Bronfragment |
--------------------------------------------------

Noot fiscaal jurist inzake verkoop aandelen en rekening-courantschuld
Een heldere uitspraak van de Rechtbank en het Gerechtshof. De inspecteur stelt dat bij het aangaan van de lening al vast stond dat deze niet zou worden terugbetaald. De betaling betreft hiermee een regulier voordeel uit aanmerkelijk belang (artikel 4.12 Wet IB). De inspecteur komt verder niet met bewijs of argumenten die zijn stelling onderbouwen. Sterker nog, Henk had de lening wel kunnen aflossen bij de verkoop van zijn tweede woning, edoch Henk heeft uiteindelijk anders besloten. Daarnaast zijn de koper en Henk volledig onafhankelijke partijen die zakelijk met elkaar handelen, van een onzakelijke lening was ook geen sprake. Ook is de vermogenspositie van de koper niet zorgelijk, zodat aflossing in de toekomst niet is uitgesloten.
In deze casus stelt de inspecteur dat de lening niet ZAL worden afgelost. Of de lening KAN worden afgelost, laat de inspecteur in het midden. Het moment waarop dit is ontstaan is gelegen vlak voor de overdracht van de aandelen. De inspecteur stelt hierover het volgende:
- De lening is niet schriftelijk vastgelegd;
- Er zijn geen afspraken gemaakt over mogelijke opeisbaarheid;
- Er zijn geen afspraken over aflossingen of een kredietplafond;
- De rente is onzakelijk en nooit betaald (wordt bijgeschreven);
- Henk kan gezien zijn leeftijd en inkomen de rente niet betalen;
- Koper is een bekende (de broer van de belastingadviseur van Henk);
- Er zijn geen zekerheden gesteld;
- Of de koper wel of niet solvabel is, doet er volgens de inspecteur niet toe.
Dat is nogal wat, zou u denken !
Henk stelt tegenover het spervuur van de inspecteur dat hij de koper niet kent (hij kent immers niet de gehele familie van zijn adviseur) en dat hij altijd de intentie heeft gehad om de schulden af te lossen. Omdat Henk heeft besloten de bv (met schuld) te verkopen, is de lening niet afgelost bij de verkoop van zijn tweede woning. De vraag is ook nog of Henk in Nederland belasting zou moeten betalen, hij woont immers al lang in Frankrijk (oud recht conserverende aanslag).

--------------------------------------------------

Fragment uit dataset |
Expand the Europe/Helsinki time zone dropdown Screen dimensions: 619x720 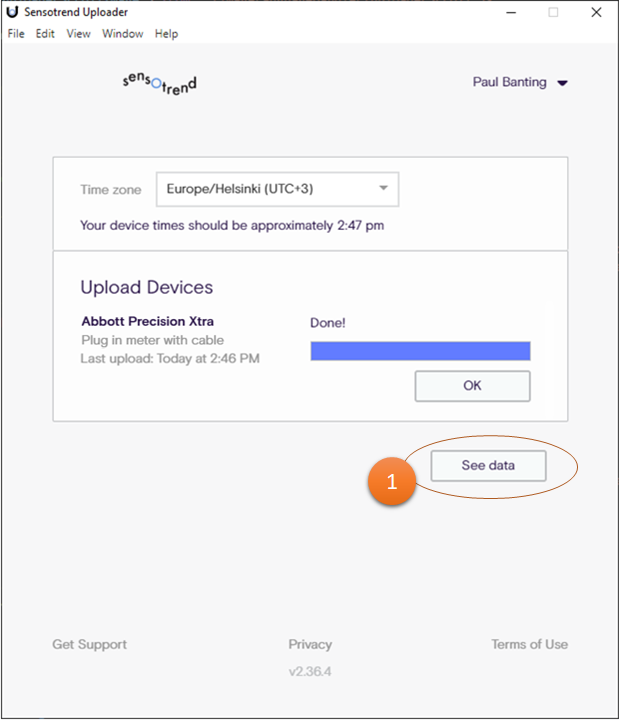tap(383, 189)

--------------------------------------------------

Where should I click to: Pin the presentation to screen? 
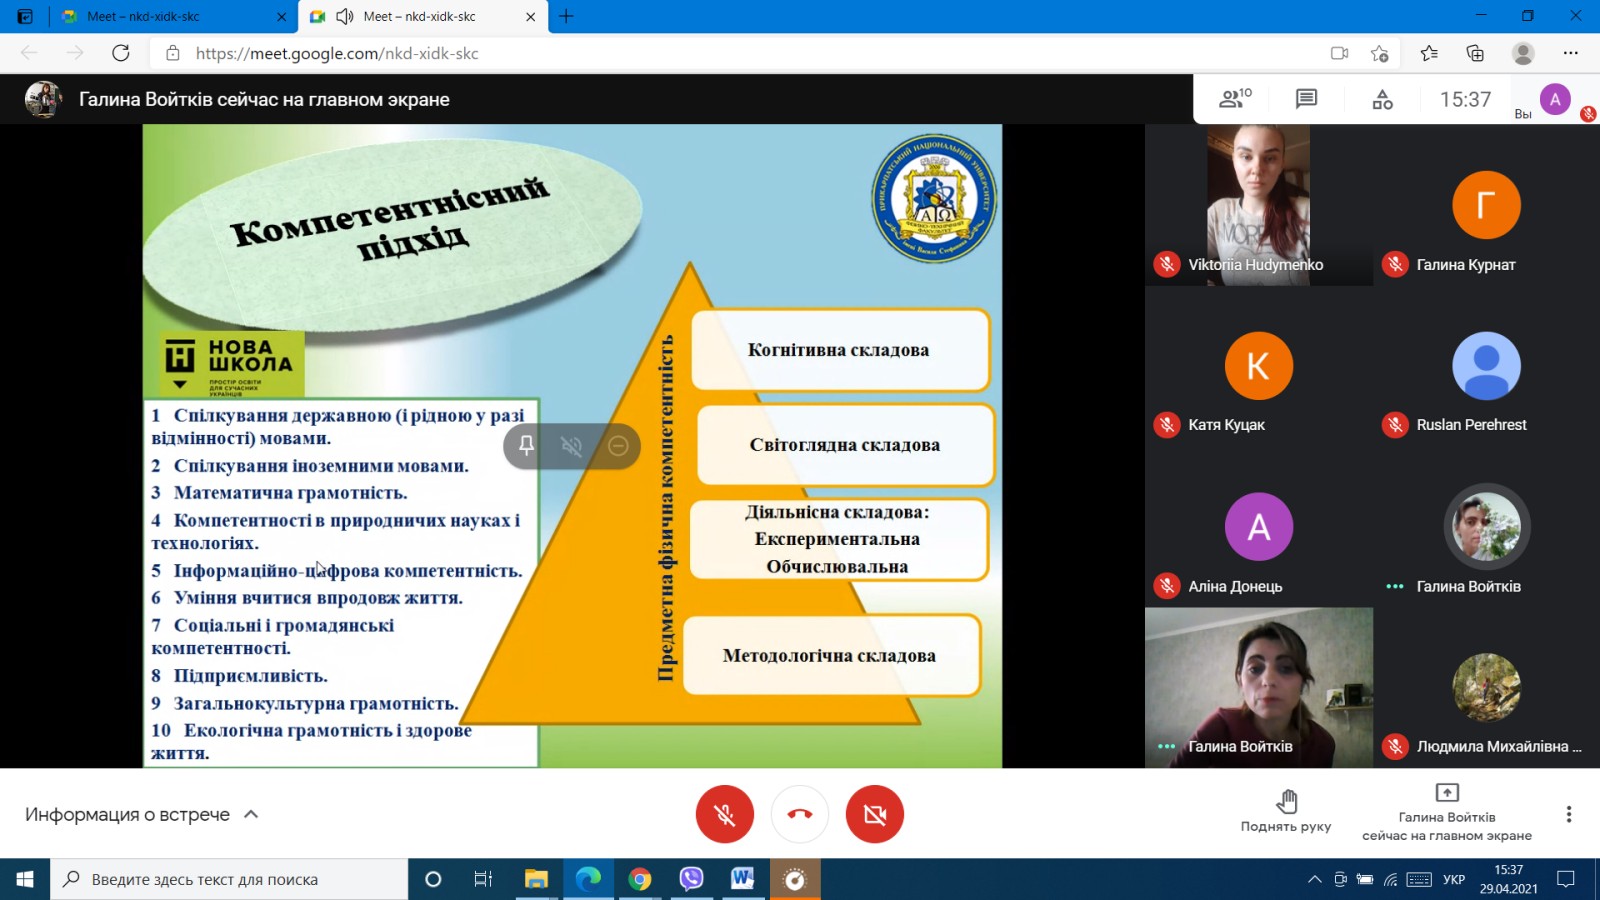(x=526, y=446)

--------------------------------------------------

Voltooi het volgende |
1. Noem alle punten die de inspecteur in de opsomming in de noot over de aandelenverkoop aanvoert.
2. Schrijf uit de noot over de aandelenverkoop de passage over van "In deze casus" tot en met "inspecteur niet toe.".

Uitkomsten |
1.
- De lening is niet schriftelijk vastgelegd.
- Er zijn geen afspraken gemaakt over mogelijke opeisbaarheid.
- Er zijn geen afspraken over aflossingen of een kredietplafond.
- De rente is onzakelijk en nooit betaald (wordt bijgeschreven).
- Henk kan gezien zijn leeftijd en inkomen de rente niet betalen.
- Koper is een bekende (de broer van de belastingadviseur van Henk).
- Er zijn geen zekerheden gesteld.
- Of de koper wel of niet solvabel is, doet er volgens de inspecteur niet toe.

2.
In deze casus stelt de inspecteur dat de lening niet ZAL worden afgelost. Of de lening KAN worden afgelost, laat de inspecteur in het midden. Het moment waarop dit is ontstaan is gelegen vlak voor de overdracht van de aandelen. De inspecteur stelt hierover het volgende:
- De lening is niet schriftelijk vastgelegd;
- Er zijn geen afspraken gemaakt over mogelijke opeisbaarheid;
- Er zijn geen afspraken over aflossingen of een kredietplafond;
- De rente is onzakelijk en nooit betaald (wordt bijgeschreven);
- Henk kan gezien zijn leeftijd en inkomen de rente niet betalen;
- Koper is een bekende (de broer van de belastingadviseur van Henk);
- Er zijn geen zekerheden gesteld;
- Of de koper wel of niet solvabel is, doet er volgens de inspecteur niet toe.